Walker explains: ‘At the outbreak of WW1, thousands of West Indians volunteered to join the British army on the basis that, if they showed their loyalty to the King, they would be treated as equals. However, in the beginning, only white soldiers were allowed to fight, so the West Indians were relegated to carrying out arduous physical tasks such as loading ammunition, laying electrical wires and digging trenches for their white colleagues…I intend to challenge and then revise history in order to make the men and women from colonial empire visible, validated and centre stage where they belong.’
Her works currently on show at Alan Cristea Gallery further highlight this forgotten history of black servicemen and continue to explore issues of visibility and representation. Working from public photographic archives, Walker creates poignant and affecting portraits that transfer visibility back to the subject, offering an alternative and balanced interpretation of a nation’s history. Upon entering the gallery, one is immediately confronted by the gaze of a black soldier casually leaning against a chair. This large-scale charcoal wall drawing took a week to complete and will be washed from the Gallery wall by the artist at the end of the exhibition; referencing the erasing from history of certain communities. The act will not be public, but it will be recorded.
Alongside this piece are five smaller framed works from her ongoing series Shock and Awe (2015-present). In these works, white soldiers are rendered invisible through considered embossing whilst black soldiers are intricately portrayed through delicate graphite marks. Inverting the anonymising act, these portraits reclaim an equal and independent position of the former ‘other’, establishing their own narratives as opposed to the ones put forward by the former oppressor.

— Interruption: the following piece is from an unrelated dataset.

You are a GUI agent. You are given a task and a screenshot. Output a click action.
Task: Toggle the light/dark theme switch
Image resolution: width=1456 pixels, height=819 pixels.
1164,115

Throughout her practice, Walker addresses a necessary re-writing of history, or at least an alternative take on history. Her removal of detail – through erasing, tearing away, cutting out, embossing, blotting, whitewashing – emphasises a compelling absence of representation in society. After being in the presence of her portraits, one comes away with the profound sense of identity being constantly under construction and the overwhelming need for history to be continuously checked, corrected and restructured.
Protest and Remembrance: Miriam de Búrca, Joy Gerrard, Mary Griffiths and Barbara Walker at Alan Cristea Gallery continues until Saturday 30 March 2019
Upcoming exhibitions include Get up, Stand Up Now: Generations of Black Creative Pioneers, Somerset House, 12 June – 15 September 2019
Next month, Barbara Walker will embark on a yearlong residency at Turner Contemporary in Margate. She will create new work exploring migration and the movement of people, with a focus on the women at the heart of Margate’s migrant communities.